--- GIVEN EXERCISE ---
Turn every line of the records below into a numbered list, skipping blank lines and leaving out the pictures.

--- MATERIAL FOR THIS TASK ---
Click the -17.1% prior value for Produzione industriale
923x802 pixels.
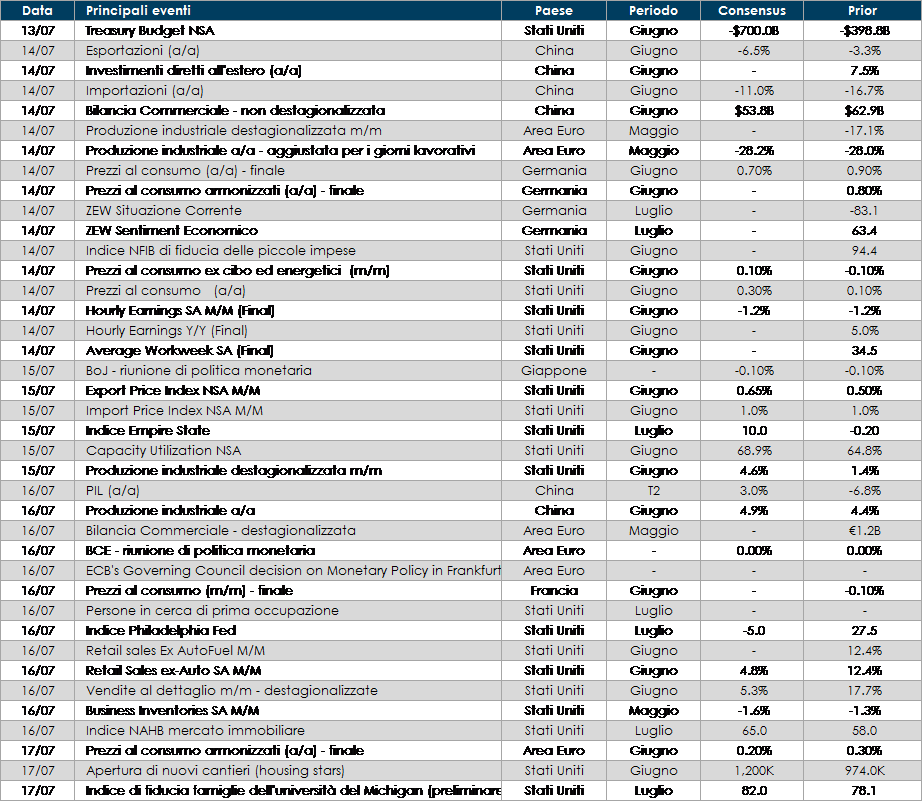tap(862, 131)
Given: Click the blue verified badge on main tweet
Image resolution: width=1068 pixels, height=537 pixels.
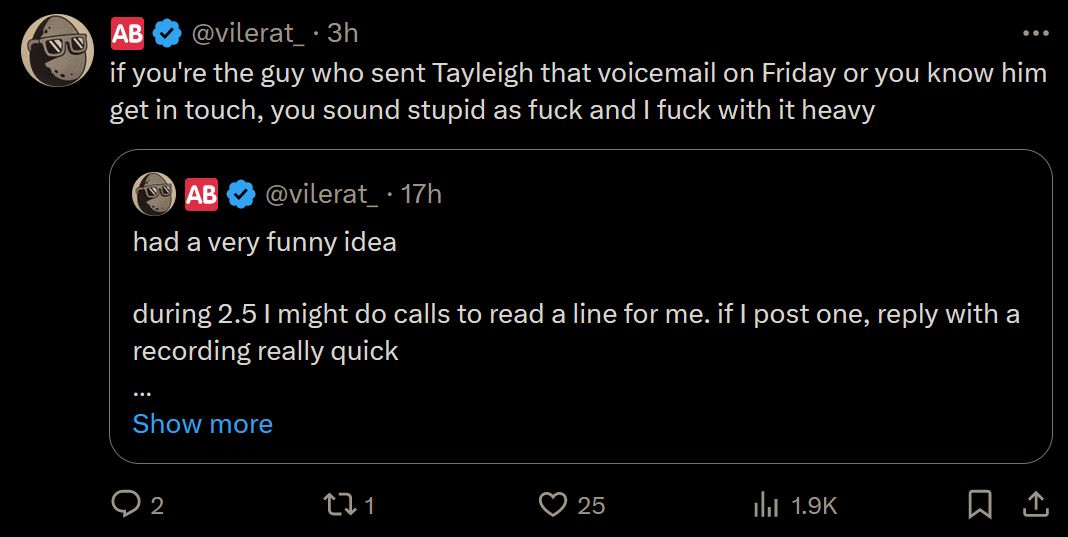Looking at the screenshot, I should pos(167,33).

--- OUTPUT BELOW ---
1. Click the -17.1% prior value for Produzione industriale
2. 923x802 pixels.
3. tap(862, 131)
4. Given: Click the blue verified badge on main tweet
5. Image resolution: width=1068 pixels, height=537 pixels.
6. Looking at the screenshot, I should pos(167,33).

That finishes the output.